Figure 7. Inhibition of ASIC currents by the venom of P. cambridgei

The venom was used at a dilution of 1: 20 000 in all experiments and applied in the conditioning solution. A, representative traces showing venom effects on ASIC currents of type 1, 2 and 3. B, summary of P. cambridgei venom inhibition of recombinant ASIC1a I_pH6 (open bar) and I_pH6 of neurone types 1–3 (filled bars) (n = 7–32).

Figure 8. Modulation of ASIC currents by Zn²⁺

A, representative current traces in response to extracellular acidification to pH 6.4 for the time indicated by the bar, in the absence (black) or the presence (grey) of 300 μm Zn²⁺. B, relative changes in I_pH6.4 in the presence of 300 μm Zn²⁺. Data from cloned ASICs are represented as open bars and data from neuronal ASICs as filled bars.

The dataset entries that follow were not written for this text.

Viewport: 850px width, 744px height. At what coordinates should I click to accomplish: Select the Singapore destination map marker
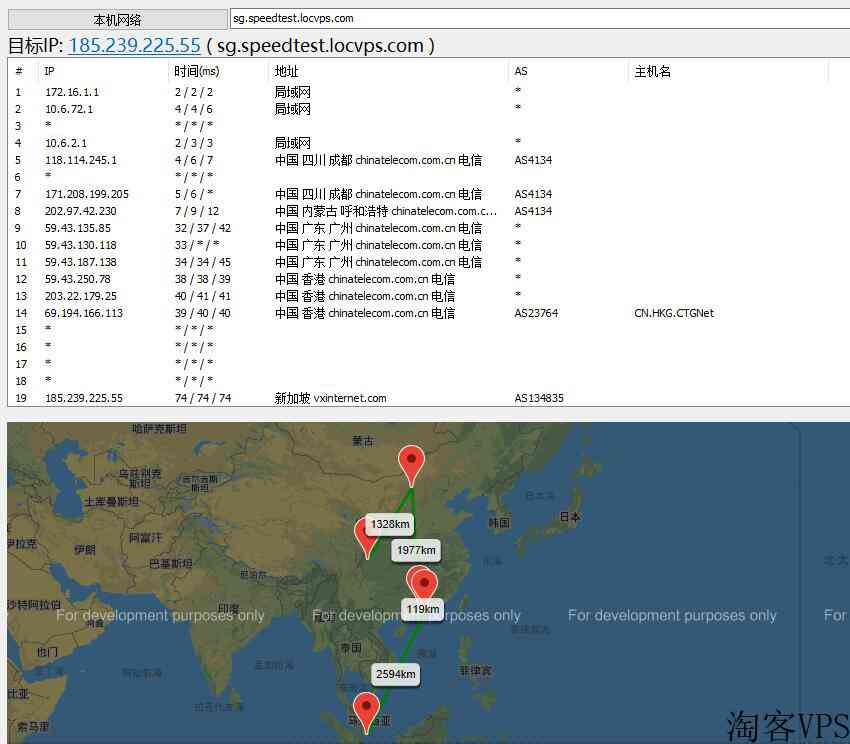pos(367,709)
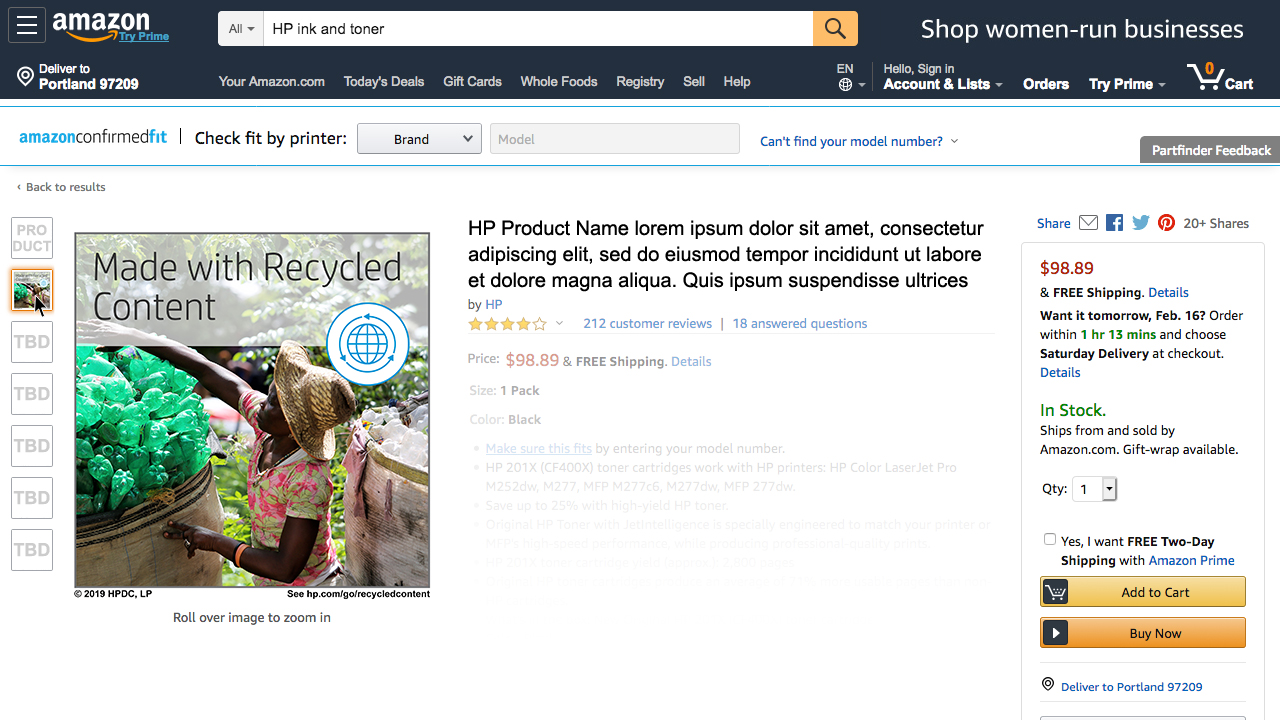Go to Gift Cards menu item
This screenshot has width=1280, height=720.
pos(472,82)
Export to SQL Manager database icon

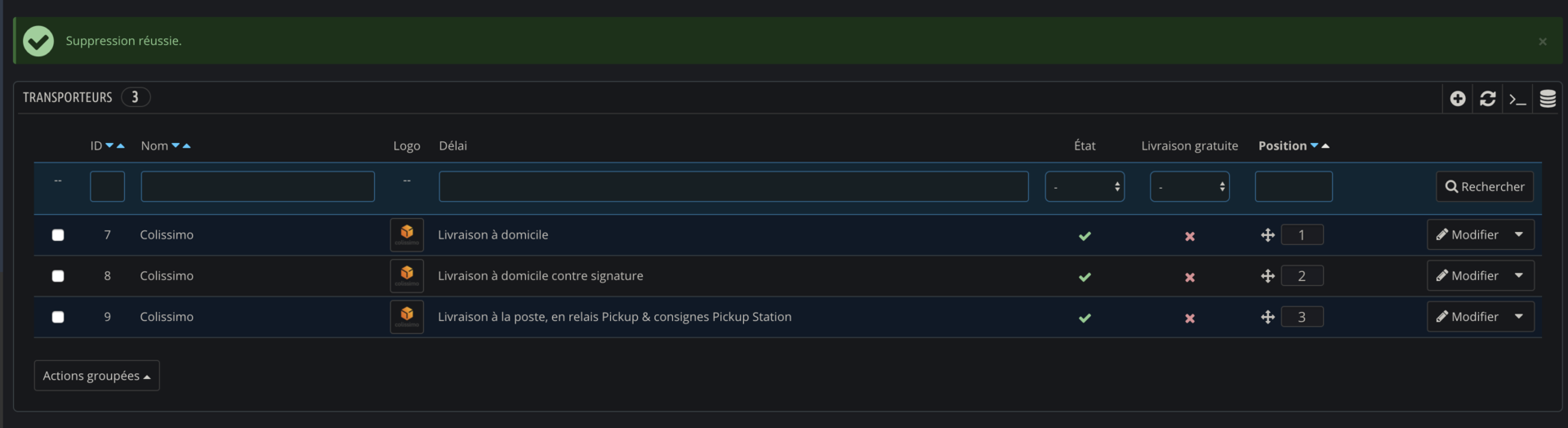(x=1548, y=99)
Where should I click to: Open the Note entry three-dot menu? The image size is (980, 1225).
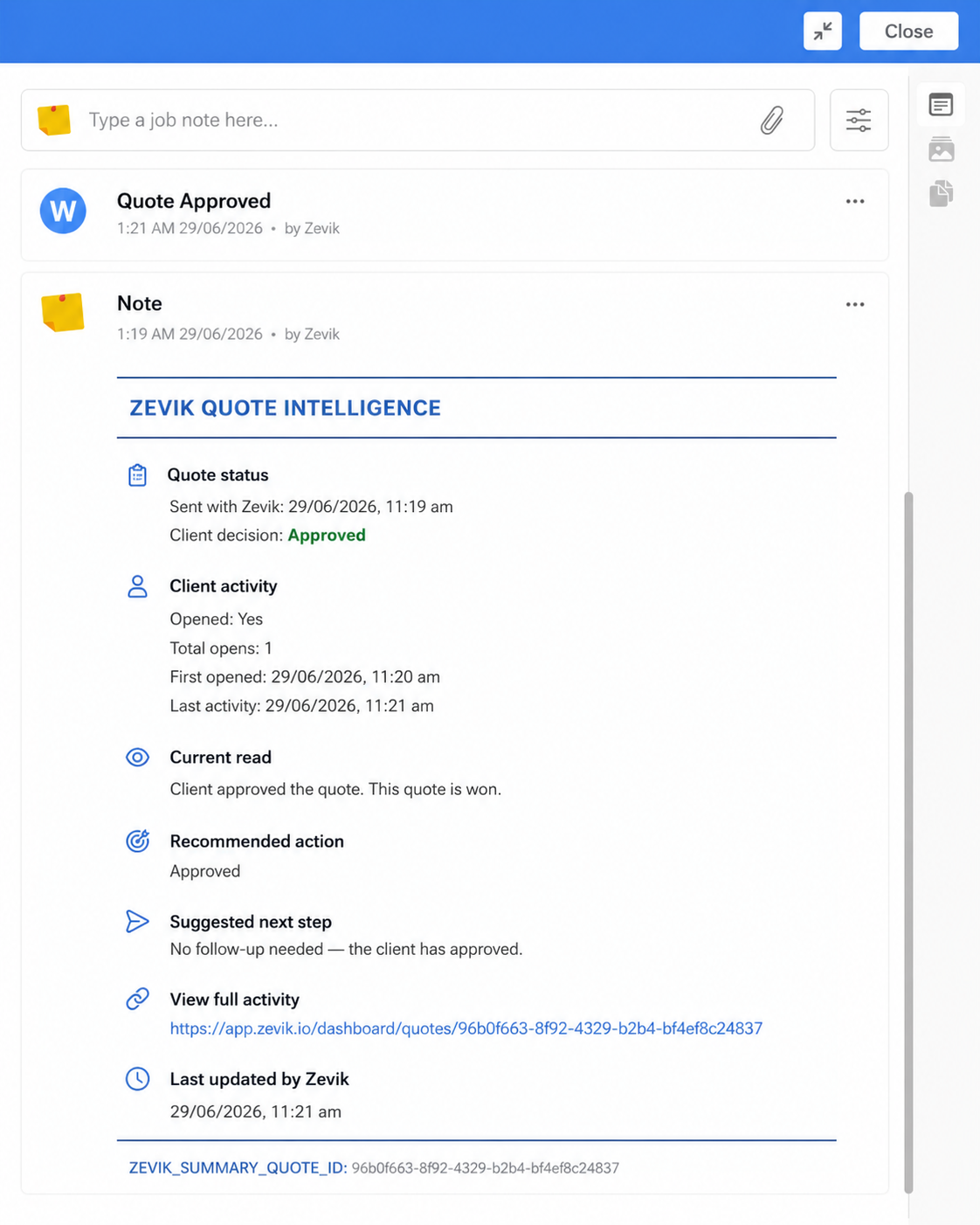[x=855, y=305]
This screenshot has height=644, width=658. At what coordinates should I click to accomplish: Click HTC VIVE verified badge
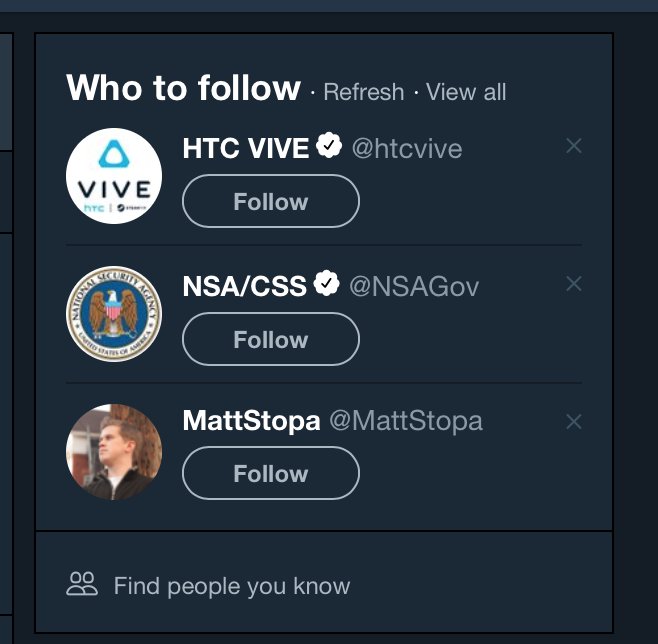329,147
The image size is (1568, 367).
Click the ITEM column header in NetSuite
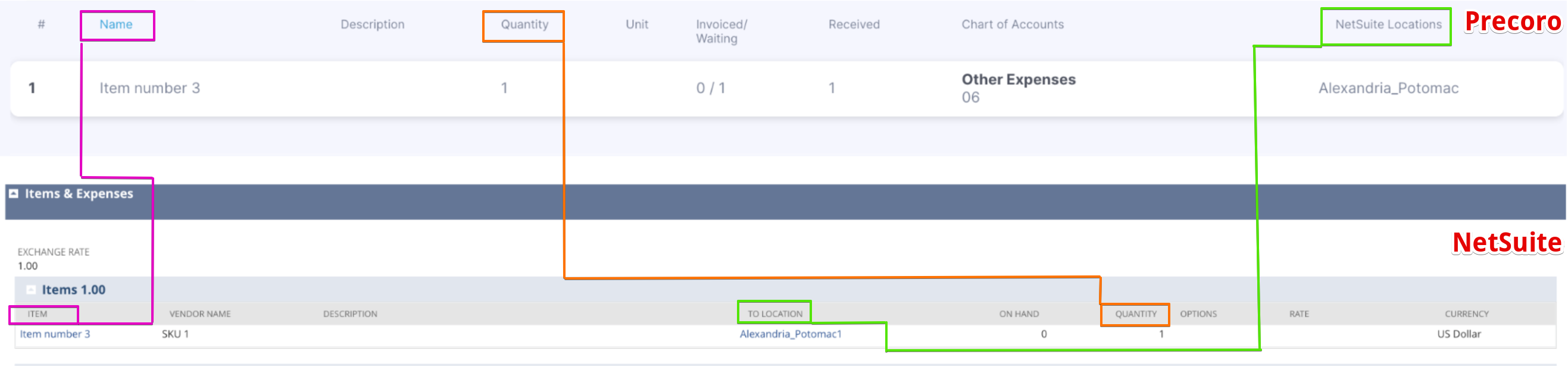(x=36, y=313)
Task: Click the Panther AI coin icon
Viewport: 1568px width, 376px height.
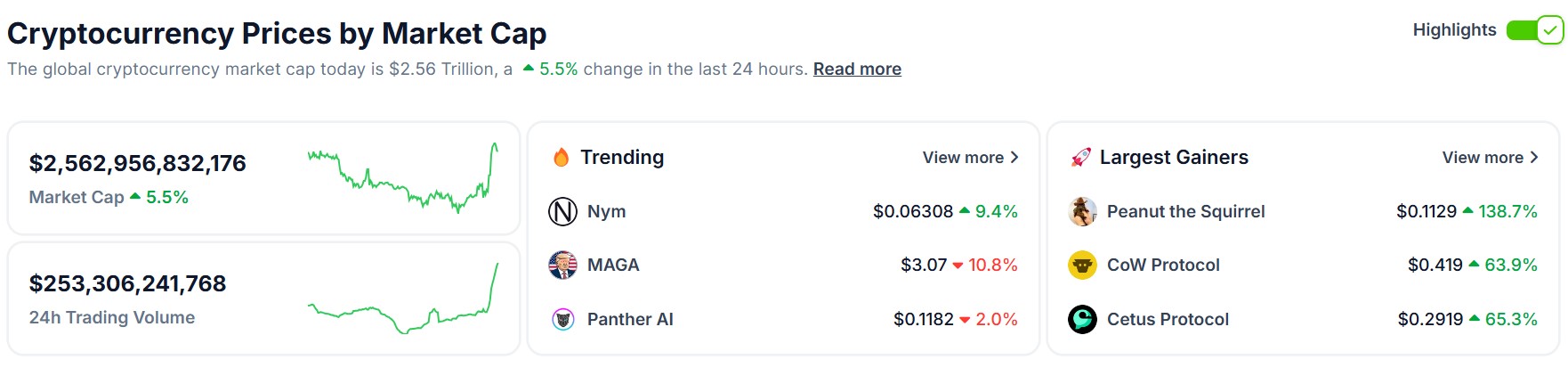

Figure 9. ASIC regulation in small diameter DRG neurones in neuropathic pain

A–C, electrophysiological characterization. A, mean I_pH6 density in (tibial) injured and (sural) non-injured neurones under control conditions (sham) and after SNI. B, as in A, however, I_pH6 density is shown for each of the current types 1–3 (type 1, hatched bars; type 2, filled bars; type 3, cross-hatched bars). ASIC current types were identified based on their open-channel inactivation kinetics, I_pH6/I_pH4 ratio and the fraction of the sustained current (Table 1). C, proportion of neurone types 1–3, as well as of neurones expressing no ASIC currents before and after SNI. Note the appearance of a ‘new’ current type 8 in injured neurones after SNI (n = 29–41 neurones per condition). D–F, results of the quantitative real-time RT-PCR analysis. D, relative mRNA expression levels of five ASIC subunits in DRGs under control conditions (n = 4 animals). E, relative changes of mRNA levels after SNI. F, relative changes of mRNA levels after SNL. In SNL, non-injured (grey) and injured (black) neurones are present in different DRGs and can therefore be separated. *P < 0.05.